Publisher: Cambridge Scholars Publishing
ISBN: 1443851132
Category : Political Science
Languages : en
Pages : 275
Book Description
As we approach the 100th anniversary of the outbreak of the First World War, students of history will revisit the causes, conduct and aftermath of the war. In each of these, Sir Eyre Crowe played a very significant role. Yet, outside academic and diplomatic circles, his name is little known. An “outsider” in the Foreign Office, he neither attended an English public school nor university. He was born and educated in Germany. Yet he rose because of his unique expertise to be the Permanent Under-Secretary from 1920 until his death in 1925, during which time he worked, not always amicably, with prime ministers and foreign secretaries such as Lloyd George, Curzon, Ramsay Macdonald and Austen Chamberlain.
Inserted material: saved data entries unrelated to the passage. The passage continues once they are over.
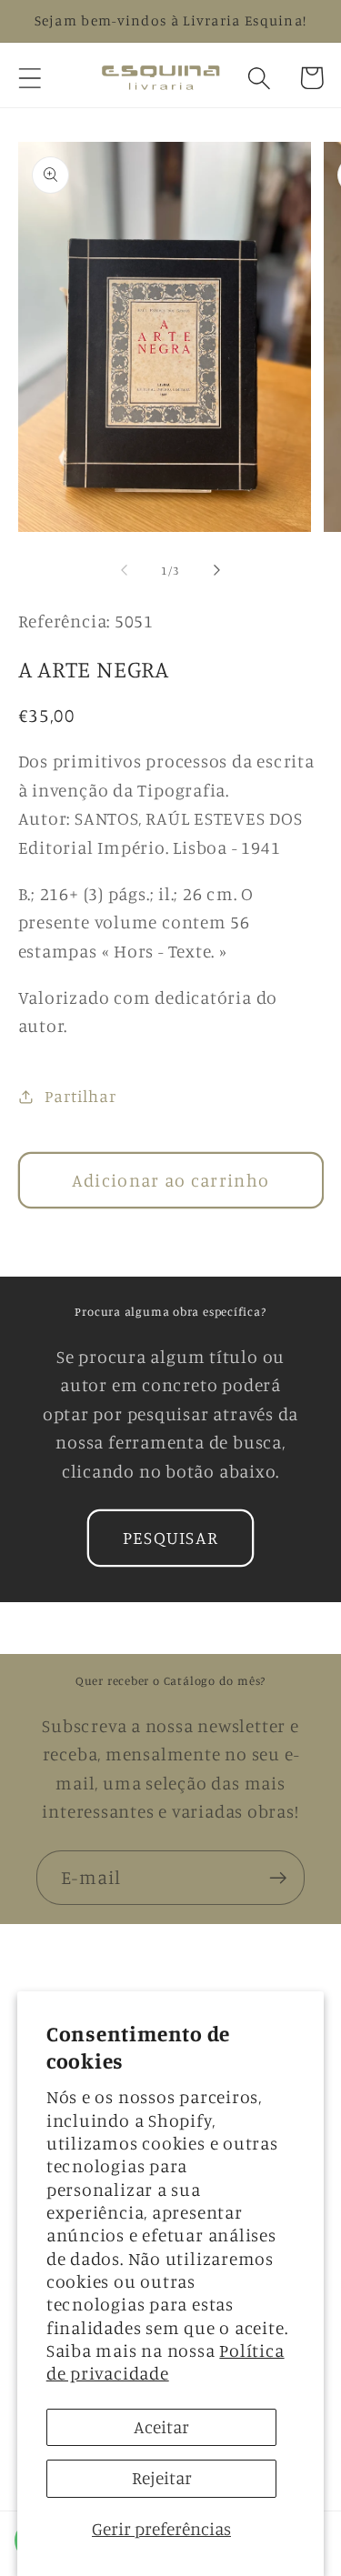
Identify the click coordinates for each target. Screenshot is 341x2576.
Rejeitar (162, 2478)
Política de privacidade (165, 2362)
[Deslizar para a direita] (216, 570)
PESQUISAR (171, 1538)
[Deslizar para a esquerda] (125, 570)
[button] (29, 78)
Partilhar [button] (80, 1096)
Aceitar (161, 2427)
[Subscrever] (278, 1878)
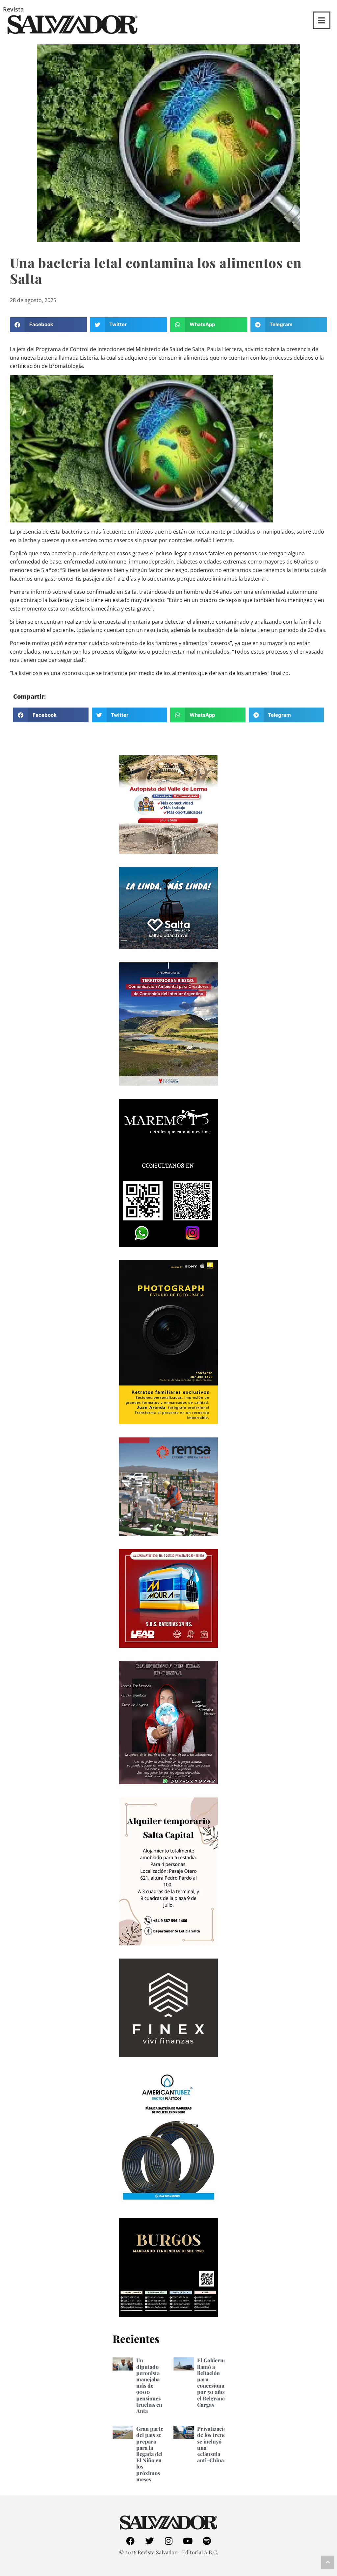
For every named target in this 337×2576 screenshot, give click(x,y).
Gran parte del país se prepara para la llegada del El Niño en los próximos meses (149, 2454)
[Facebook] (130, 2541)
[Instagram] (168, 2541)
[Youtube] (187, 2541)
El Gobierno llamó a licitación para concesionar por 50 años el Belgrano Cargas (212, 2382)
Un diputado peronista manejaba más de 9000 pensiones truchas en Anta (149, 2385)
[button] (48, 324)
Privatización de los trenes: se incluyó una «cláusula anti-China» (213, 2444)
On his death, Stanley Baldwin called him “our ablest public servant.” Eyre Crowe was a participant in events that led to the 1914–1918 war, was one of the main organisers of the blockade of Germany, helped to end the Ruhr crisis of 1923–24, and played a major role in the acceptance of the Dawes Plan at the 1924 London Conference. Shortly before he died, he persuaded a sceptical Cabinet to accept a policy that culminated in the Locarno Pact. Yet, Crowe played a strange role at the Paris Peace Conference of 1919. Britain’s most knowledgeable expert on Germany, he was marginalised by Lloyd George prior to the signing of the Versailles Treaty, but then played a leading part as Ambassador Plenipotentiary. Crowe’s Memorandum of 1907 had a profound influence upon Foreign Office perceptions of Germany for more than forty years. The “Crowe line” on Germany was opposed by Neville Chamberlain and the British Ambassador in Berlin, Neville Henderson, prior to the Second World War. Crowe had believed that Germany was a great nation, but that Britain had made too many concessions to its government when it needed to stand firm. Foreign Office diplomats were even seen waving copies of the memorandum (by then a published document) in the faces of journalists from the pro-appeasement Times newspaper. This book focuses mainly on the 1907 Memorandum and Crowe’s career after the war, but it provides many insights into the characters, talents and failings of a number of players in this extraordinary period of history.